### Environment Setup

In [None]:
%load_ext autoreload
%autoreload 2

In [None]:
import pandas as pd
import numpy as np
import seaborn as sns 
import matplotlib.pyplot as plt

In [None]:
# Loading data, creating dataframe
full_dataframe = pd.read_csv("amazon_co-ecommerce_sample.csv")
df = full_dataframe[['uniq_id', 'product_name', 'manufacturer', 'description', 'product_information', 'product_description', 'amazon_category_and_sub_category', 'customers_who_bought_this_item_also_bought', 'items_customers_buy_after_viewing_this_item']]
# df.head()

### Pre-Processing

* Dropping unneeded features
* Removing empty data
* Removing duplicates
* Remove embedded special characters
* Correct/Remove mispelt words
* Remove common words
* Tokenize by white space
* Stemming

In [None]:
# Drop rows with missing data:
df = df.dropna(how='any',axis=0) 
df.reset_index()
# df.shape

In [None]:
# Drop smaller categories with less than 20 items
df['cleaned_category'] = df['amazon_category_and_sub_category'].map(lambda x: x.split(">", 1)[0])
df = df.groupby(['cleaned_category']).filter(lambda x : len(x)>20)
df.groupby(['cleaned_category']).count()['product_name']

In [None]:
# Aggregating text columns for mining (note: assumes equal weights)
df['details'] = df['product_name'] + " " + df['description'] + " " + df['product_description'] + " " + df['product_information']

In [None]:
# Text mining: tokenize the key words

from preprocessor import *
from sklearn.utils import resample

df = resample(df, n_samples=100)  # Trimming data set because my CPU is dying

df['cleaned_data'] = df['details'].map(lambda s: preprocess(s))
# df['cleaned_data']


In [None]:
# # Finding the most frequent words
# from sklearn.feature_extraction.text import CountVectorizer
# vectorizer = CountVectorizer()
# transformed_data_count = vectorizer.fit_transform(df['cleaned_data'])
# temp = list(zip(vectorizer.get_feature_names_out(), np.ravel(transformed_data_count.sum(axis=0))))
# sorted(temp, key=lambda x: x[1])[::-1]


In [None]:
# Getting the TF-IDF and appending it to the main dataframe
from sklearn.feature_extraction.text import TfidfVectorizer
vectorizer = TfidfVectorizer()
transformed_data = vectorizer.fit_transform(df['cleaned_data'])

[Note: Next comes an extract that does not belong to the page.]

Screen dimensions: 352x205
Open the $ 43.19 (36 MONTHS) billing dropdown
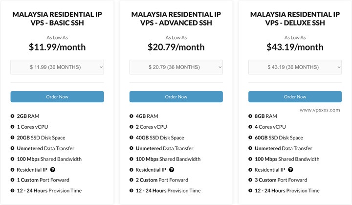[x=295, y=67]
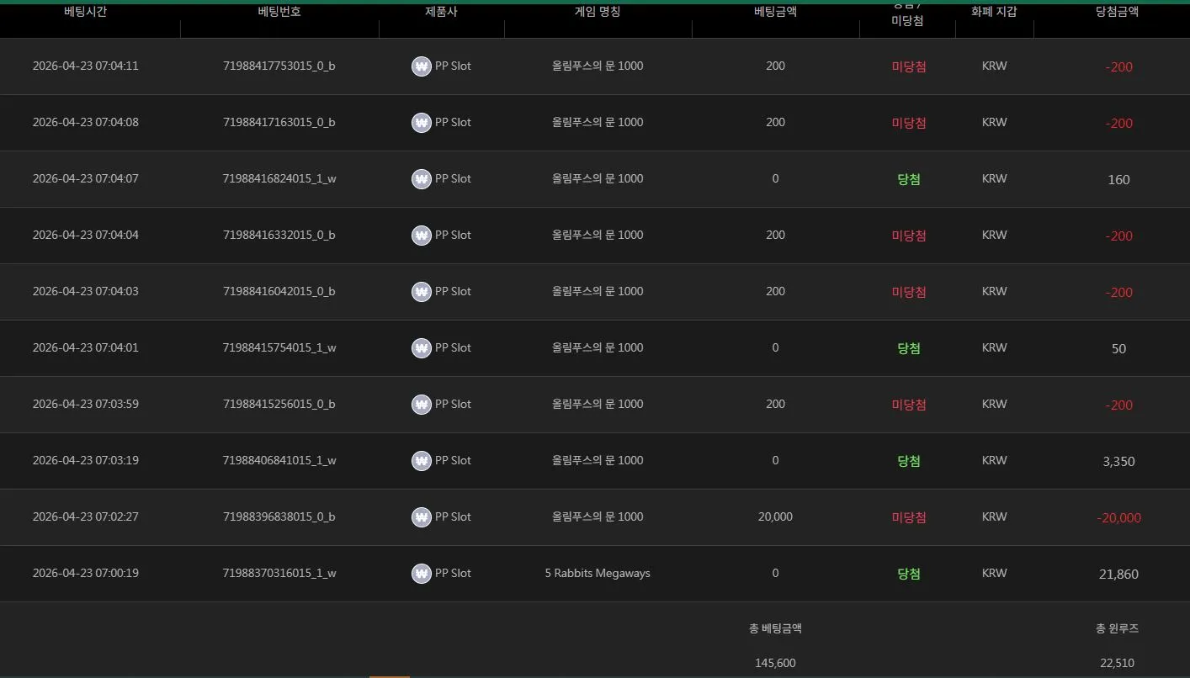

# Finding the most popular words according to TF-IDF
temp = list(zip(vectorizer.get_feature_names_out(), np.ravel(transformed_data.sum(axis=0))))
sorted(temp, key=lambda x: x[1])


### K-Means Model

In [None]:
# Load the IDF-TF into a dataframe where each feature is a word
from sklearn.preprocessing import scale

df_transformed_data = pd.DataFrame(transformed_data.toarray(), columns=vectorizer.get_feature_names_out())
df_idf = df.join([df_transformed_data]).fillna(0)
df_idf = df_idf.reset_index()
df_idf.drop(['index'], axis=1)

In [None]:
# Assigning each row to a cluster
from sklearn.cluster import KMeans

km = KMeans(n_clusters=14, random_state=1, max_iter=100, init='random')
model = km.fit(transformed_data)
labels = model.predict(transformed_data)

df_idf['cluster'] = labels

In [None]:
# Printing the contents of each cluster
clusters = {}
n = 0
for item in labels:
    if item in clusters:
        clusters[item].append(df_idf['product_name'][n])
    else:
        clusters[item] = [df_idf['product_name'][n]]
    n += 1

for item in clusters:
    print("Cluster ", item)
    for i in clusters[item]:
        print(i)

### Model Evaluation

Compare against the actual recommendations from Amazon, is the data part of the same cluster? What is the manhattan distance?

In [None]:
# Crawling: Extracting product titles from the URLs of suggested items
from crawler import *

In [None]:
# url_to_product_name(df['items_customers_buy_after_viewing_this_item'][0])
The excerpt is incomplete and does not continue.